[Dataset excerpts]
______
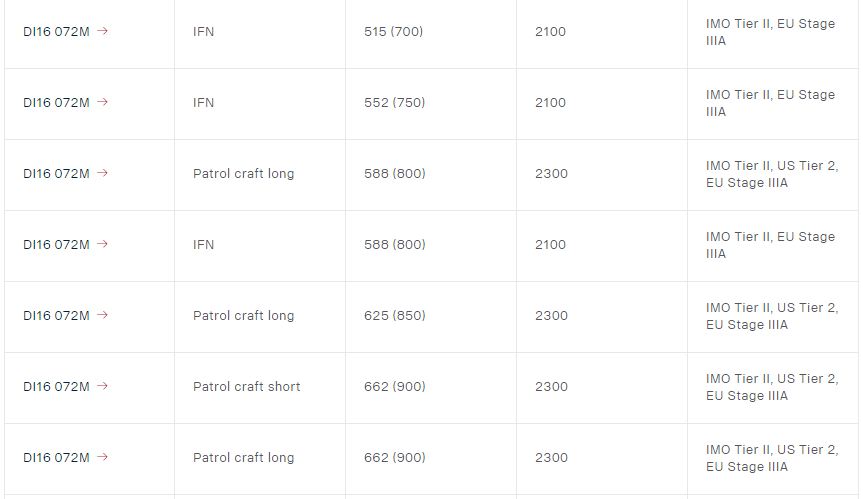
Task: Open DI16 072M link for 515 (700) engine
Action: point(56,32)
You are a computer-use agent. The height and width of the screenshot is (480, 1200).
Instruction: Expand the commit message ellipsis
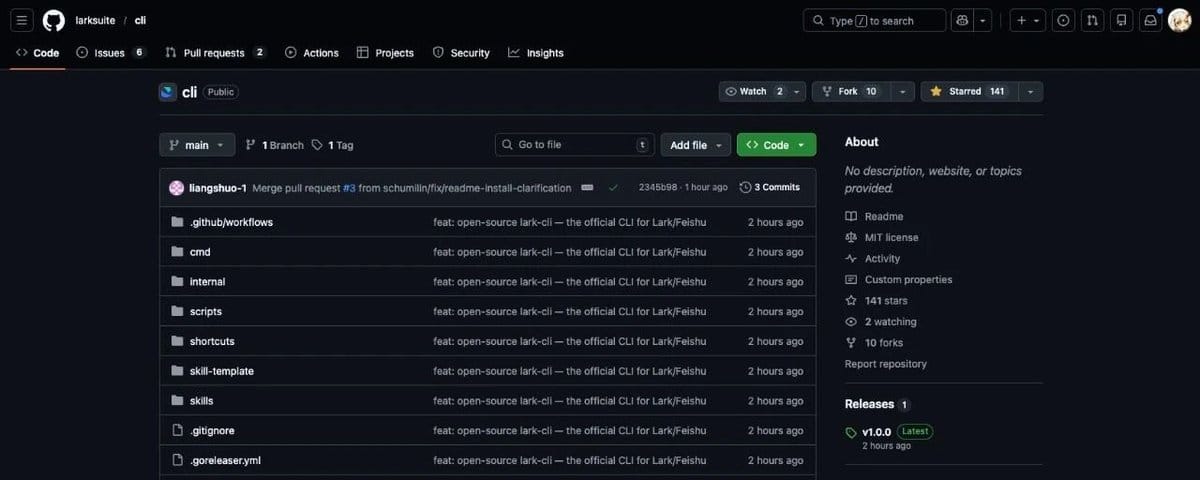pos(587,187)
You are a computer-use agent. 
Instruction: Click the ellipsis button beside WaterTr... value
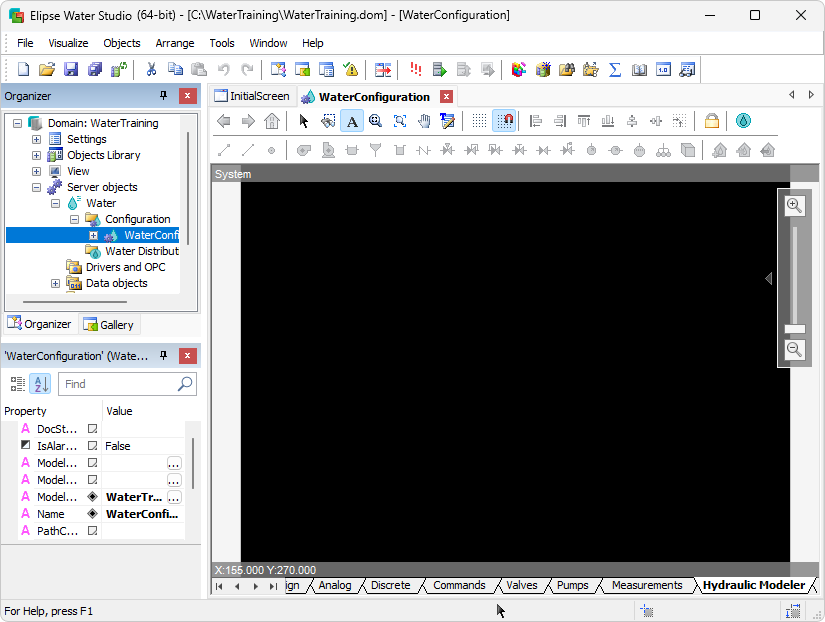tap(174, 497)
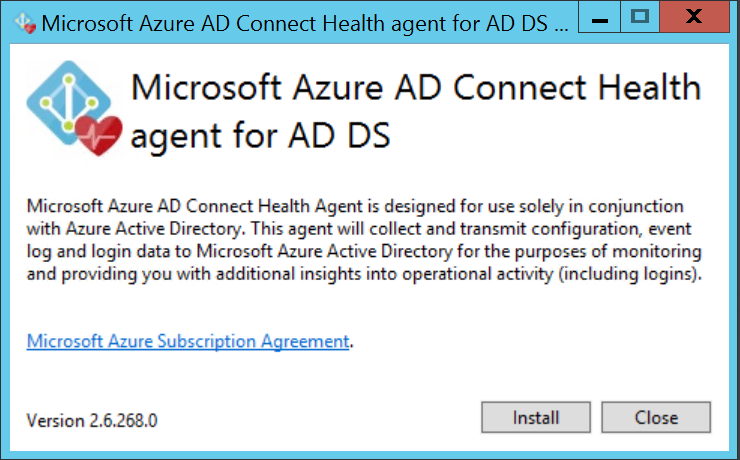Open the Microsoft Azure Subscription Agreement link

(x=188, y=341)
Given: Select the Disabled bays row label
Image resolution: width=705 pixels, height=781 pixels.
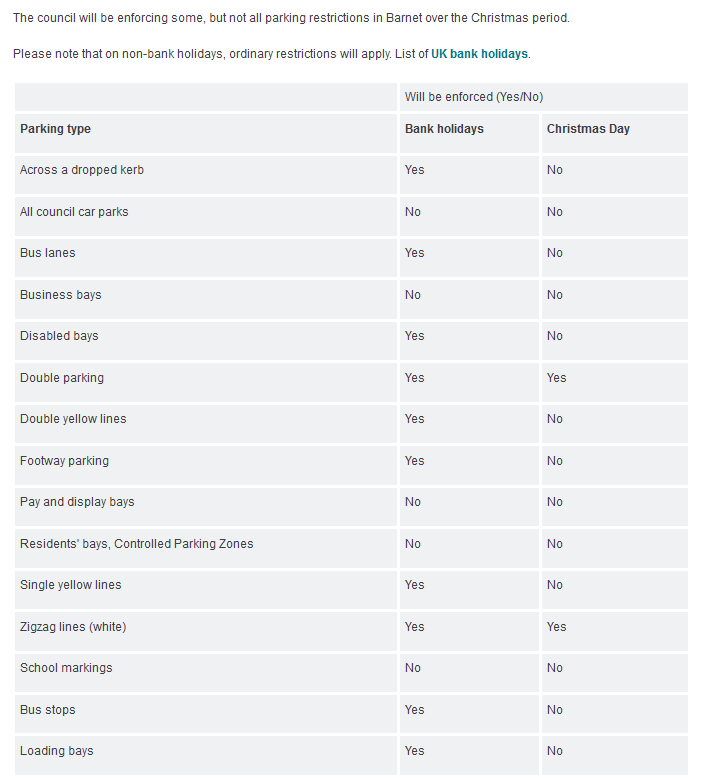Looking at the screenshot, I should pos(59,336).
______
• TASK STATEMENT
Using the records above, reproduce exactly the lines from the line containing "Image resolution: width=705" through the last line, with both ends kept and no pictures.

• EXERCISE SOLUTION
Image resolution: width=705 pixels, height=781 pixels.
Looking at the screenshot, I should pos(59,336).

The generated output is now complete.